● TASK DATA:
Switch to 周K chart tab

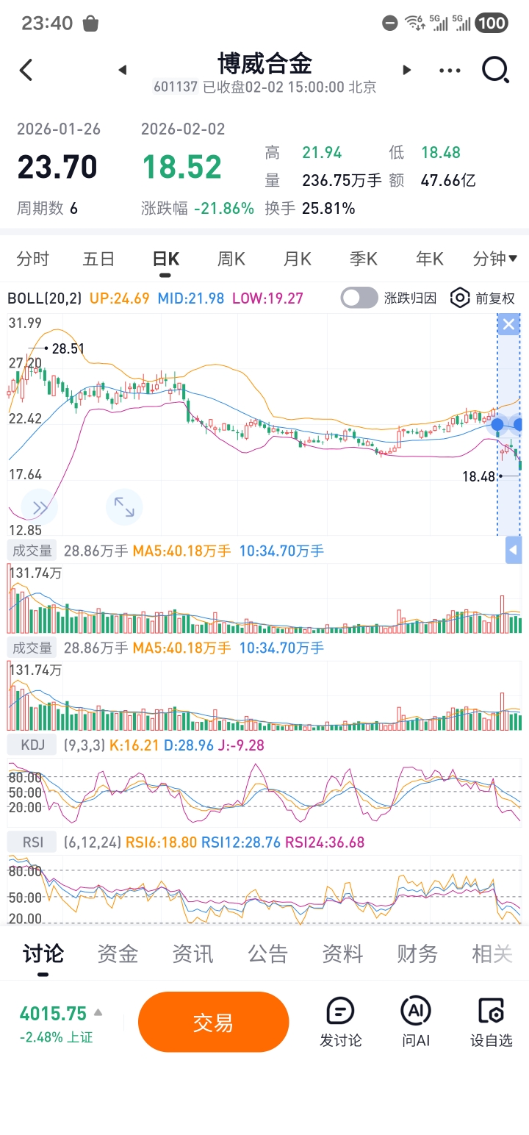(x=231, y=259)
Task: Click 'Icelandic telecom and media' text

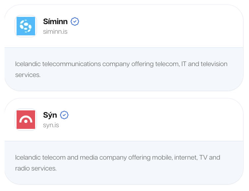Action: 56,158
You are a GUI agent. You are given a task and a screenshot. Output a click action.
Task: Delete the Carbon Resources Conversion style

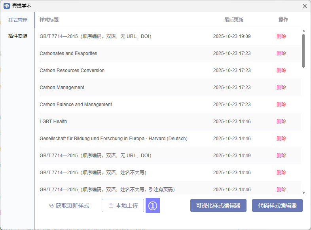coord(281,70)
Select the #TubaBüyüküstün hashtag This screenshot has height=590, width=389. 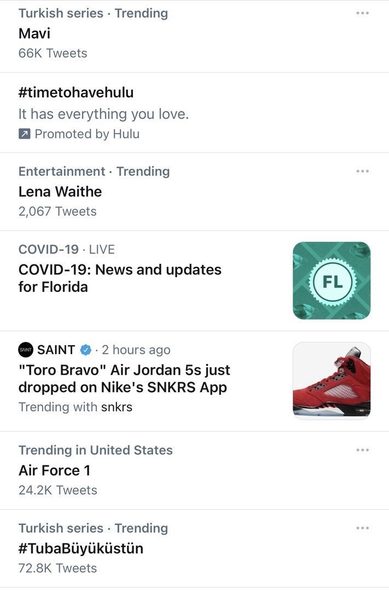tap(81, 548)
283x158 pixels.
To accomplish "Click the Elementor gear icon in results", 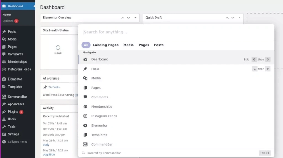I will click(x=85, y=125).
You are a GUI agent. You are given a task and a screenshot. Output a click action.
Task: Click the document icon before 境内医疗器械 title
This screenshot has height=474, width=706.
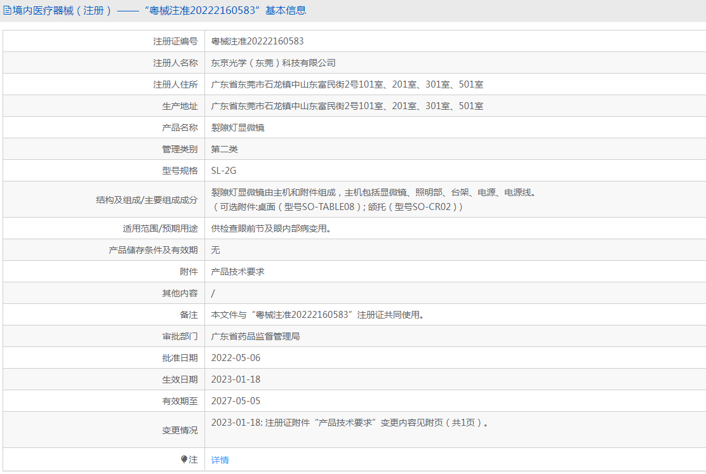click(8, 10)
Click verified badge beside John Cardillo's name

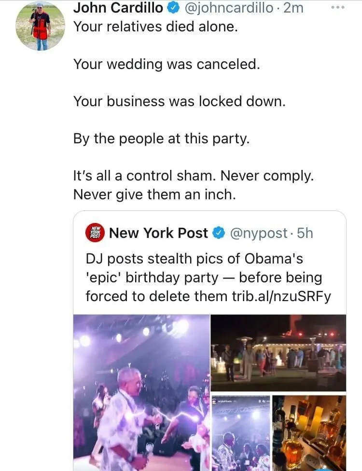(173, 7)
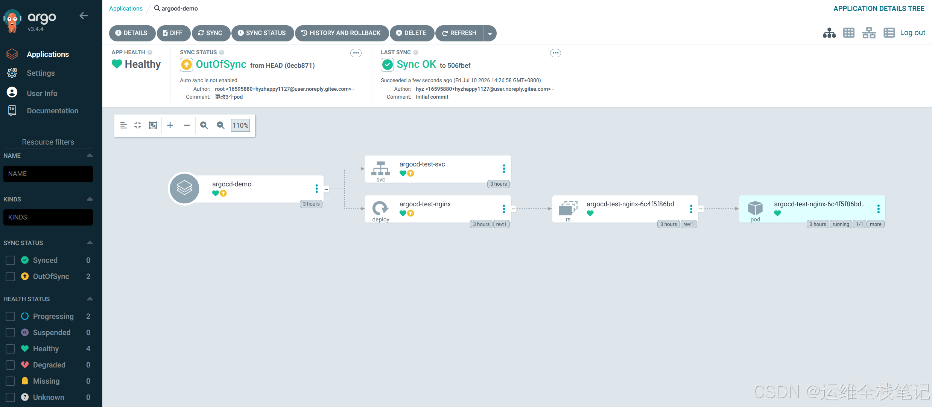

● DIRECTION: Arrange the entries above as a JSON list of strings, one string per line. Begin at the first line and stop after the line that contains "coord(281,70)", omitting blank lines and leaving the pictures out.

● COMPLETED EXERCISE:
[
  "Switch to 周K chart tab",
  "(x=231, y=259)",
  "Task: Click 'Icelandic telecom and media' text",
  "Action: 56,158",
  "You are a GUI agent. You are given a task and a screenshot. Output a click action.",
  "Task: Delete the Carbon Resources Conversion style",
  "coord(281,70)"
]